Given problem A
Please transcribe the passage of the Deddington history from "Introduction - Deddington" to "relieve the town.".
Given problem B
Answer these questions using the Deddington history:
(i) On what date did the Earl of Northampton write to Prince Rupert?
(ii) How many cartloads of Royalist arms passed by in May 1643?
(iii) Where was the King billeted after the battle of Cropredy Bridge?
Given problem C
Resume the Deddington history from its last sentence.

Selected extract
════════════════
The Leaden Porch House - The Great Rebuilding

J E Eames

Introduction - Deddington and The Civil War

"Make all ye hast you can to us," wrote the Earl of Northampton to Prince Rupert on 22 December.[1] The year was 1642 and the Earl was quartered in Deddington. Six miles to the north, Banbury was held by a Royalist garrison but the townspeople favoured the puritan cause and Northampton's scouts told him that a rebel force with 300 horse and peasants brandishing pitchforks was converging to relieve the town.

The next day the parliamentary force arrived and, having entered Banbury, spent all Christmas Eve bombarding the castle with cannon. Other parliamentary units engaged the Earl of Northampton's forces near Deddington and were only forced back towards Banbury by the arrival of Prince Rupert and Sir Charles Lucas, whose troops had marched through the night. Prince Rupert marched on to chase the enemy from Banbury and then rode back to Oxford to spend what was left of Christmas at the King's court at Christchurch.

During 1643 Royalist units were often billeted around Deddington and Adderbury. In May forty-six cartloads of Royalist arms trundled past escorted on their way from Banbury to Oxford by the Earl of Northampton. In July the King's forces advanced to Banbury when the King went to meet Queen Henrietta Maria at Kineton, site of the battle of Edgehill the previous autumn. In September, Parliamentary forces commanded by the Earl of Essex encroached into North Oxfordshire and Northamptonshire. At Aynho they met Royalist resistance and the skirmishes wrangled over two days along the road from Aynho through Clifton to Deddington. Royalist forces were in Deddington again in 1644 after the battle of Cropredy Bridge, when the King himself was billeted at Castle House.
════════════════
Given information
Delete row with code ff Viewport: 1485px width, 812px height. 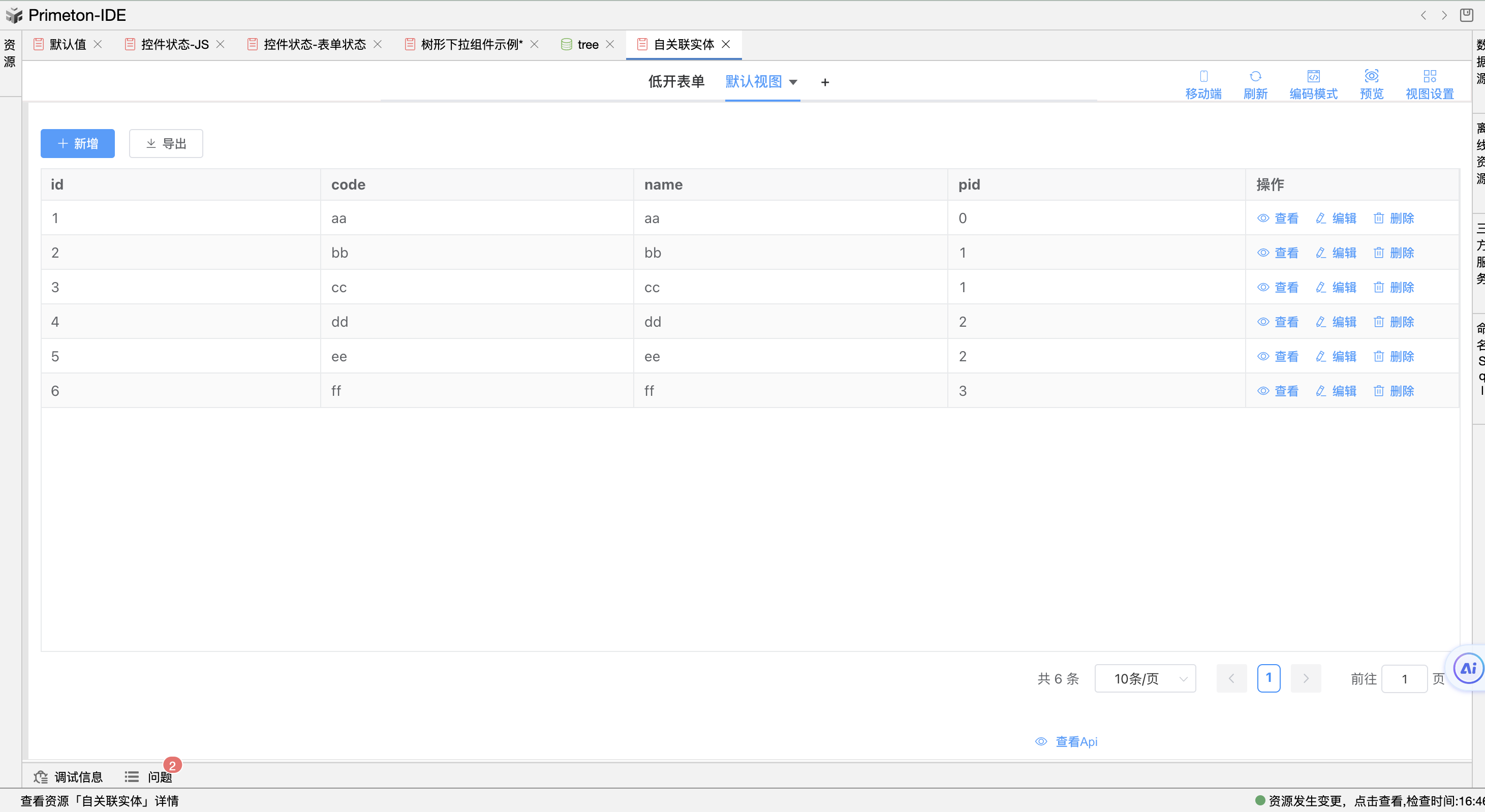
════════════════
Task response A
Introduction - Deddington and The Civil War

"Make all ye hast you can to us," wrote the Earl of Northampton to Prince Rupert on 22 December.[1] The year was 1642 and the Earl was quartered in Deddington. Six miles to the north, Banbury was held by a Royalist garrison but the townspeople favoured the puritan cause and Northampton's scouts told him that a rebel force with 300 horse and peasants brandishing pitchforks was converging to relieve the town.

Task response B
(i) 22 December 1642
(ii) Forty-six
(iii) Castle House

Task response C
They must have been worrying times for the townspeople of Deddington. Expensive times too. It was no small matter to feed Prince Charles' Regiment of Horse for days or even weeks. The farmers and merchants of the town would have felt the war in their pockets if nowhere else. The parish felt it too when the King's Commissioners spotted the church bells, unhung for ten years since the church spire collapsed onto the village green. On 21st January 1643[2] an order addressed to "our trusty and well-beloved subjects the Parson, Churchwardens, Constables and parishioners" required the bells to be delivered to the King's treasury in Oxford where they would be melted down for shot. The King promised a new set when the war should be won and the church spire set up again to receive them. Dutifully, the parish officers conveyed a pair of bells to the magazine at New College (and were sent back to fetch two more). It would be a century before new bells were cast.

The route that the ill-fated bells, the wagonloads of arms, the cavalry, the infantry, Prince Rupert, even the King would have taken through Deddington was the main road from Oxford to Banbury. It was laid out in the late twelfth century with burgage tenements.[3] They called it New Street then. They call it that today.

Of the ironstone houses that line New Street today at least two would have witnessed the military traffic of the 1640s. Plough House (long The Plough Inn) is noted for its groin-vaulted cellar of fifteenth century origin. Fifty yards further north stands Leaden Porch House, a house already three hundred years old at the time of the Civil War.

The Leaden Porch House - Before Remodelling

It must have been exciting to watch a column of horse and foot soldiers marching up New Street, or to glimpse Prince Rupert and his escort galloping back towards Christchurch. It is tempting to imagine a child or a servant peeping down from an upstairs window at the helmets and halberds jostling below.

Except that The Leaden Porch House probably didn't have any upstairs windows during the Civil War. The stone mullioned windows that give onto New Street today were part of a major remodelling of the house that took place some time in the seventeenth century.[4] We have no documentary evidence for the date of the remodelling but all the architectural clues indicate that it took place after the Civil War.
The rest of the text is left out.